Сойер рассеянно кивнул.

– И знаешь, что лучше всего в этом дереве, Сафиро? Мне не надо его сушить. Я могу использовать его сырым и сберегу уйму времени...

– Мне кажется, эти качели говорят о том, что ты стал другим, Сойер. Ты стал лучше ко мне относиться.

– Ага. Отличная работа, верно, Марипоса? – Сойер присел на корточки.

– Сойер, я с тобой разговариваю, но ты, похоже, слышишь хуже, чем пень!

– Я не глухой, как пень.
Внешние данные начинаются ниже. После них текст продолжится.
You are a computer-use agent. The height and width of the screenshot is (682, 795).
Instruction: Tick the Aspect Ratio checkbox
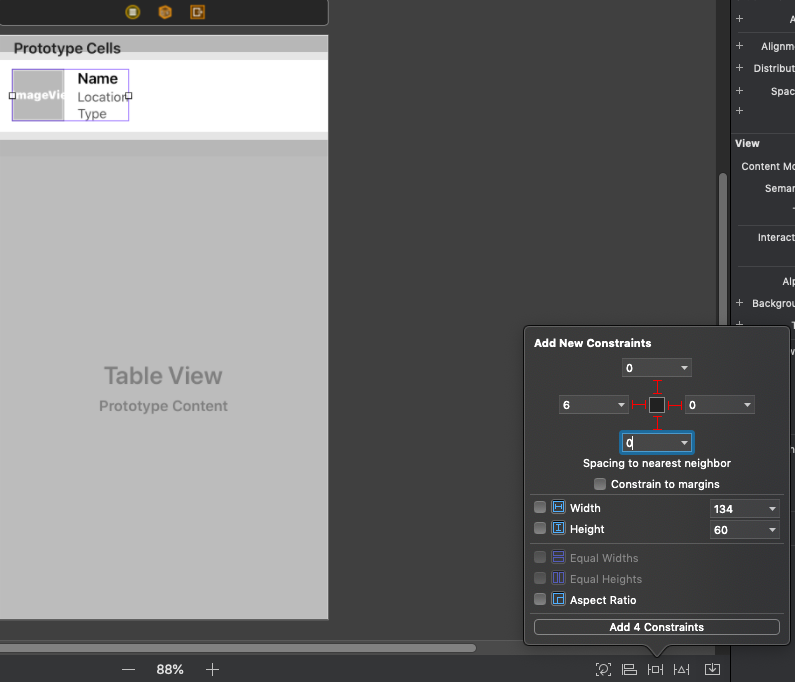pyautogui.click(x=540, y=600)
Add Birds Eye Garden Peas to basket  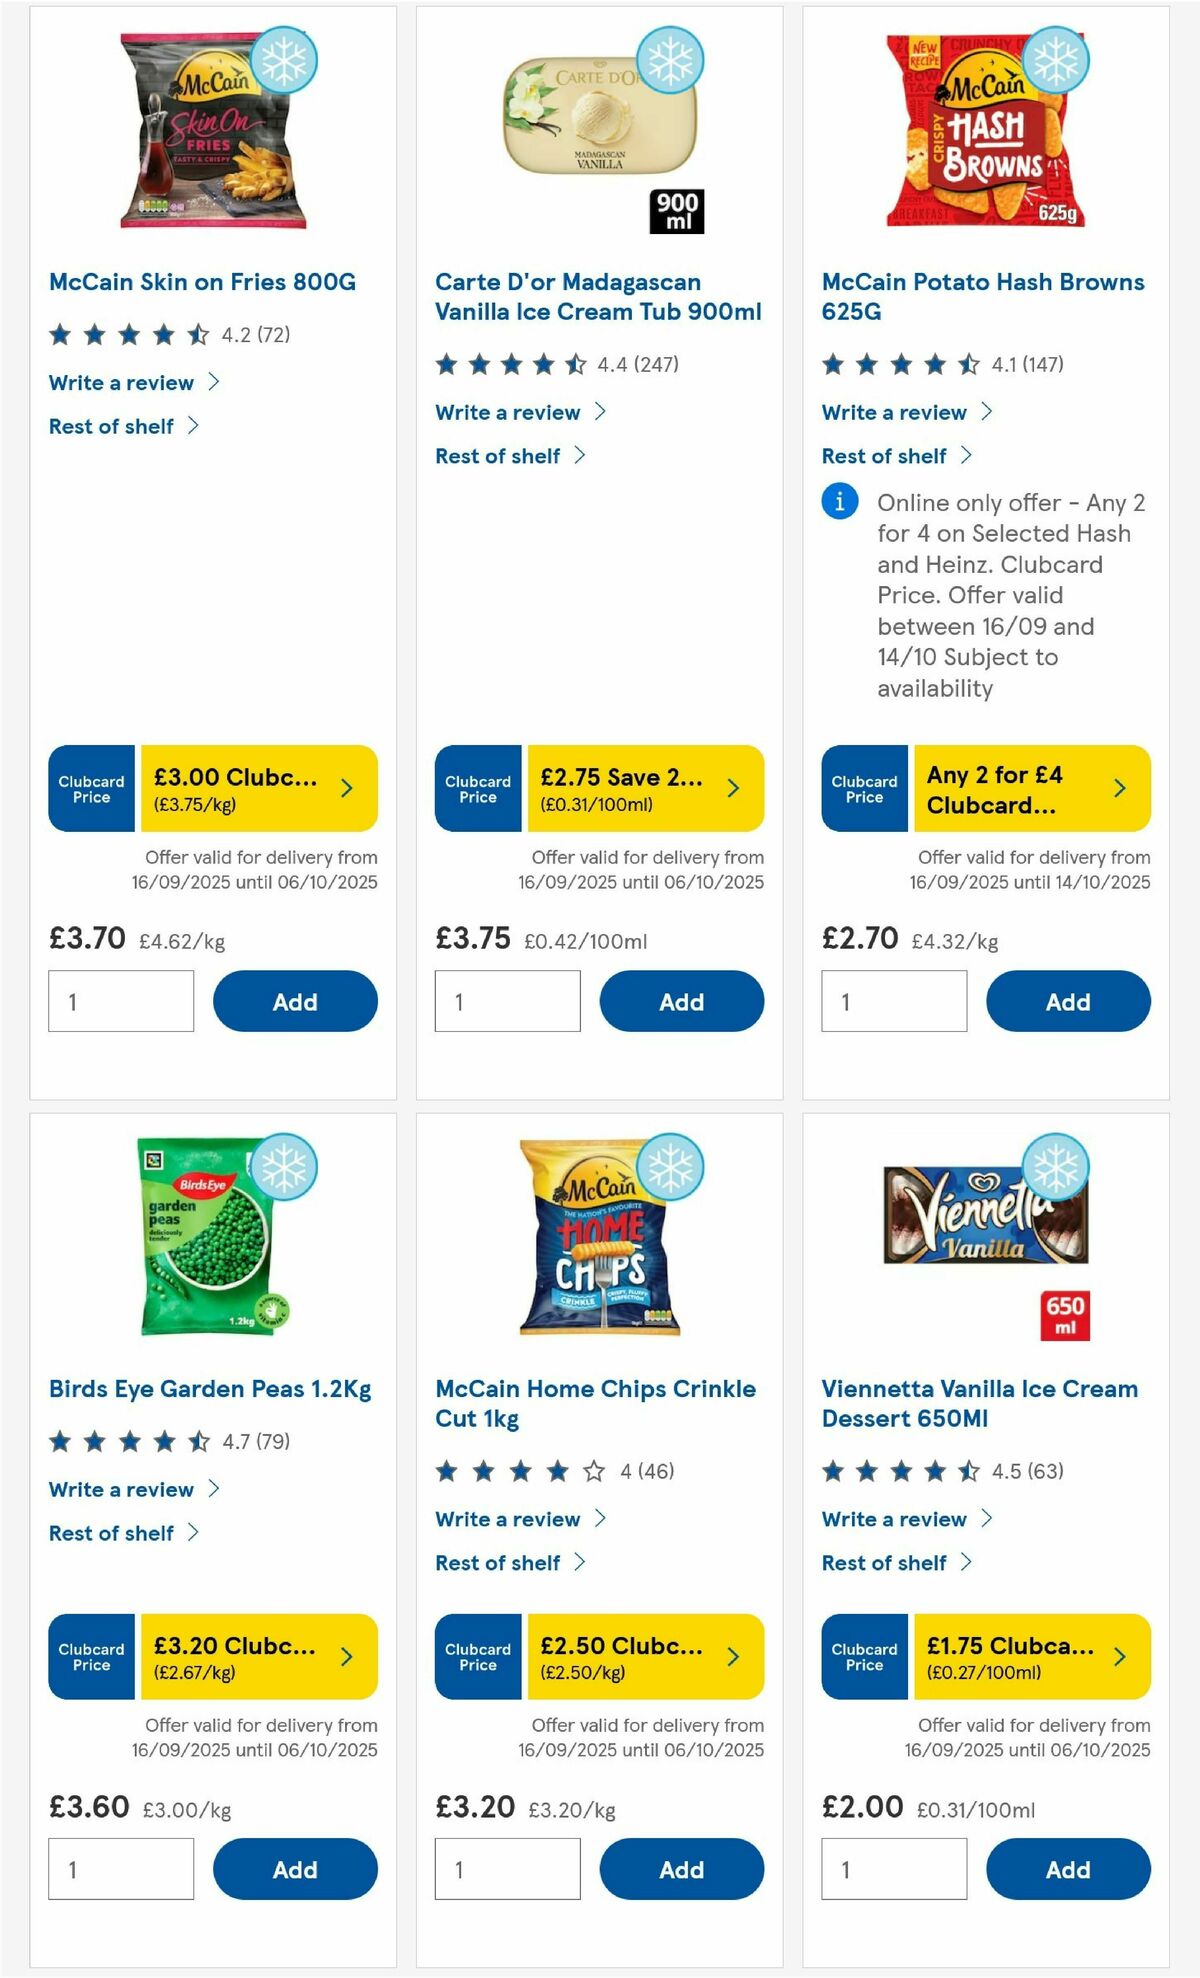pyautogui.click(x=294, y=1869)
Я все прекрасно слышу.

– Так когда ты научишь моих людей стрелять и скакать верхом?

– Стрелять и скакать верхом... – Сойер нахмурился. – Я не слышал, чтобы ты об этом говорила...

– Потому что ты меня не слушал. Я только что пыталась сказать тебе о том, что значат для меня эти качели. Понимаешь, Сойер, мне кажется, ты сделал эти качели, потому что все-таки решил пойти навстречу моим людям, позаниматься с моими стариками.

Сойер медленно поднялся.

– Только потому, что я сделал тебе эти качели, ты уже решила, что я соглашусь позаниматься с твоими стариками?

– Да.

– Тогда ты ошиблась. То, что я сделал тебе эти качели, не имеет никакого отношения к твоим старикам. И я вовсе не собираюсь учить их стрелять и скакать верхом.

– Но...

– Я дал им работу, как ты просила.

– Связывать лучины в пучки – это не...

– Это работа!

– Но ты заставляешь их это делать дома! А им нужна тренировка, Сойер. Они должны быть сильными, а откуда у них возьмутся мускулы, если они только и делают, что связывают палочки? Такая работа им не нужна, запили это себе на носу!

– Может, зарубить на носу?

– Пили, руби – делай что хочешь, мне плевать! Сойер начал терять терпение:

– Я не могу работать, когда эти старикашки крутятся у меня под ногами. Вчера вечером тебе не понравилось, что я за весь день сделал всего несколько досок, а теперь ты...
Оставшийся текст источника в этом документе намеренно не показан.